In LTL’s bankruptcy case, all mesothelioma and ovarian cancer victims were initially represented by one tort claimant committee. But after the U.S. Trustee set up two tort committees, LTL asked for a judge to have them deemed invalid, arguing that only the single committee should continue.
The judge granted the motion without prejudice, leaving the door open for someone to ask for a second committee. Mesothelioma victims have not filed such a motion yet but have been vocal in their support for their own committee.
On Monday, they asked a judge to allow their tort committee to exist in order to prosecute their appeal of the bankruptcy court’s decision not to dismiss LTL’s Chapter 11 case. Cancer victims have called the case an abuse of the bankruptcy system.
“Both the creditors and this case will be best served by giving independent voices to the two sets of claimants through the separate committees that the U.S. Trustee rightly formed,” their lawyer wrote in a filing in January.
Mesothelioma claims are worth “tens of billions of dollars,” Michael Klein, an attorney at Cooley representing claimants, said at the January hearing. J&J “doesn’t want mesothelioma victims to speak with a unified voice.”
Costs are also a contentious issue.
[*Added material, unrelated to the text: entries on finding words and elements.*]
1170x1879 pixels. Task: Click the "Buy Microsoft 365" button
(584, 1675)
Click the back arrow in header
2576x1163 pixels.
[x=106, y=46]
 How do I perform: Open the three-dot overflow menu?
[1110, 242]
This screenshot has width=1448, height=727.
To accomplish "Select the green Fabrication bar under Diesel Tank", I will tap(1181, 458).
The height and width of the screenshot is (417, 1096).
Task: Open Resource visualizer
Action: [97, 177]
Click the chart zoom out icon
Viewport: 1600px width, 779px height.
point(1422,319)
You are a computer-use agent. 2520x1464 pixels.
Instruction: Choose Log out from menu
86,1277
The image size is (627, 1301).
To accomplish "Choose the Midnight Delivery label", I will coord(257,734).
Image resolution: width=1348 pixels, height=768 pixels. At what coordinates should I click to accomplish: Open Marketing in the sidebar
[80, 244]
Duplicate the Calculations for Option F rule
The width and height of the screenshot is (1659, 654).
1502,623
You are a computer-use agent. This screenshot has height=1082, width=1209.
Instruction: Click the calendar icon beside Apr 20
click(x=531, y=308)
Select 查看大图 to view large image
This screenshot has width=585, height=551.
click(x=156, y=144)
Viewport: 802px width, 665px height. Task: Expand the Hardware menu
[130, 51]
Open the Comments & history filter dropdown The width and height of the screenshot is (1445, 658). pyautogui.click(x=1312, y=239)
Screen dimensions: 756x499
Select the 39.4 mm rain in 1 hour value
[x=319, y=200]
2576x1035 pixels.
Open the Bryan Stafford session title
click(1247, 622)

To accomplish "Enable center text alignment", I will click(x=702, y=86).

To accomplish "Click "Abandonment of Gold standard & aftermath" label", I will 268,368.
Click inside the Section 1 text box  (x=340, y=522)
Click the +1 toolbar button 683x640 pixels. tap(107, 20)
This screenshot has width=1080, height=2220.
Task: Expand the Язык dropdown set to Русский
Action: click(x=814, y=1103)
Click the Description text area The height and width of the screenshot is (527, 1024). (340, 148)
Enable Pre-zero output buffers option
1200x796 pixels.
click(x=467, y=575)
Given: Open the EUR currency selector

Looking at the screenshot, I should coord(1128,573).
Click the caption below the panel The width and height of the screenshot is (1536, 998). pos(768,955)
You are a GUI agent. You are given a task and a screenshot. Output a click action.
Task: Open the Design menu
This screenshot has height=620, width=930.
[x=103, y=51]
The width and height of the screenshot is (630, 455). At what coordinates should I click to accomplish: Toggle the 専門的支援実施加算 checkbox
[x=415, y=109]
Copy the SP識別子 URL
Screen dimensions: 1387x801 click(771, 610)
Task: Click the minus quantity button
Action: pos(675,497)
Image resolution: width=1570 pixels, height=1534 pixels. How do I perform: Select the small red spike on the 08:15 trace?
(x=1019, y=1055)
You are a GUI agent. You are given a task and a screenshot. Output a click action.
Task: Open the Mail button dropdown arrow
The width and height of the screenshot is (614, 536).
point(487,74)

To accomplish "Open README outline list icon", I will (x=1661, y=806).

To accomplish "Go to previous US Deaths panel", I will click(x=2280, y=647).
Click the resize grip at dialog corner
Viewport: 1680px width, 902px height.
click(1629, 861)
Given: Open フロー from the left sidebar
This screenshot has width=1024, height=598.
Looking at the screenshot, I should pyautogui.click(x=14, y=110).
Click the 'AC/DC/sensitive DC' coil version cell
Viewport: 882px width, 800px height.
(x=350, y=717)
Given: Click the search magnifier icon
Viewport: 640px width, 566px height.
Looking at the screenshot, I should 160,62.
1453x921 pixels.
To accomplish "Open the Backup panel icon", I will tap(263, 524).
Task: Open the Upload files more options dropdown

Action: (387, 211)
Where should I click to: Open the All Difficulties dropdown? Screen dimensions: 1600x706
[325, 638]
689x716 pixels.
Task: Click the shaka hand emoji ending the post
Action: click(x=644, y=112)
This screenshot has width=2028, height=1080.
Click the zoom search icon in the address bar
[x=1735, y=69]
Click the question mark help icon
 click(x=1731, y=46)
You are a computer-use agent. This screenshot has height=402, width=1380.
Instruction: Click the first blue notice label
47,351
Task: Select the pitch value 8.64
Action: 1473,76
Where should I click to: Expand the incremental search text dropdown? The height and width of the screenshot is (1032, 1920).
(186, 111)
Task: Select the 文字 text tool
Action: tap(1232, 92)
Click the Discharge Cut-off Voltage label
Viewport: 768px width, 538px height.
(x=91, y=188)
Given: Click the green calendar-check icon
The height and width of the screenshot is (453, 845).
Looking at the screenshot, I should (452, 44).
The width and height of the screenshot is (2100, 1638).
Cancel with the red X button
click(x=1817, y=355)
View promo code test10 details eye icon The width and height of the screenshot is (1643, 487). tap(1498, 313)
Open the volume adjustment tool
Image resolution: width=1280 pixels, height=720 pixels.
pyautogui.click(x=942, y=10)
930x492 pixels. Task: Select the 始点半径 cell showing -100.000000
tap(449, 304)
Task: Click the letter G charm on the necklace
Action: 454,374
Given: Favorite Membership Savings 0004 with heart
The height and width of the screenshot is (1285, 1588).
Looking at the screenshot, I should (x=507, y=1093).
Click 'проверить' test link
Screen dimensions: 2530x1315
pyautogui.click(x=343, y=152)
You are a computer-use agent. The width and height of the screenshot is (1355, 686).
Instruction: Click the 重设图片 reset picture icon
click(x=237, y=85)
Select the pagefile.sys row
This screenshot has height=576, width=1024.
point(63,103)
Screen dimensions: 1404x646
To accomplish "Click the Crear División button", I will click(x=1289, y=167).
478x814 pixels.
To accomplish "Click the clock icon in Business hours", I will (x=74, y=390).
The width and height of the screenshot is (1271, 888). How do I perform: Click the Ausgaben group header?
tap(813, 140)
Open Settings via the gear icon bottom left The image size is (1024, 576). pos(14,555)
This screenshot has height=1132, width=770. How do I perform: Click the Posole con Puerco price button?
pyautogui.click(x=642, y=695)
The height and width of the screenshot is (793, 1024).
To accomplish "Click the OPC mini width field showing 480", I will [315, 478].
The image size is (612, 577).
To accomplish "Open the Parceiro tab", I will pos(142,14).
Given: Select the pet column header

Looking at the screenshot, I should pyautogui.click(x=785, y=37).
In addition to paying tort victims, the bankruptcy estate also has to pay for official committees’ lawyers and financial advisers.
Attorneys for the existing tort committee in LTL’s case have requested more than $2.3 million in fees for the month of January 2021 alone, according to court filings.
“The problem is that every committee that is appointed is a financial drain on the business, so there’s less money for everyone to go around,” Foohey said.
J&J’s lawyer Gordon argued that each tort committees’ hiring of its own professionals and experts would lead to a “financial duplication of effort.”
Different Interests
LTL’s mesothelioma and ovarian cancer claimants say there are instances where tort victims’ interests are sufficiently different such that more than one tort committee makes sense.
Mesothelioma cases are almost always fatal, and so victims have more of an interest in getting compensated as quickly as possible and may be willing to settle if it means a faster payout, he said. But ovarian cancer patients have up to a 98% five-year survival rate, Ruckdeschel said, citing the American Cancer Society.
Another key distinction is that the link between asbestos contamination and mesothelioma is well-known, but there’s still a significant dispute over whether asbestos-contaminated talc products cause ovarian cancer, Ruckdeschel said.
The ovarian cancer group therefore may be more focused on discovery and proving that J&J products caused its members’ illnesses, he said.
Future claimants could also complicate the debate. There’s almost always a tension between current tort victims and future claimants whose injuries haven’t yet manifested, especially in asbestos cases.
That calls for two separate official tort committees, said Samir Parikh, a bankruptcy law professor at Lewis & Clark Law School. Parikh thinks a separate committee should exist to represent future claimants.
Victims with known injuries want to get paid as much and quickly as possible, putting them at odds with future victims, he said.
Both groups are compensated by a single trust in the bankruptcy. Future victims therefore depend on remaining funds once their injuries become known. And they need assurances that those funds will be there once others take their share.
Future claimants typically are represented by a court-appointed future claims representative. But such a representative isn’t always an adequate substitute for a separate committee, Parikh said.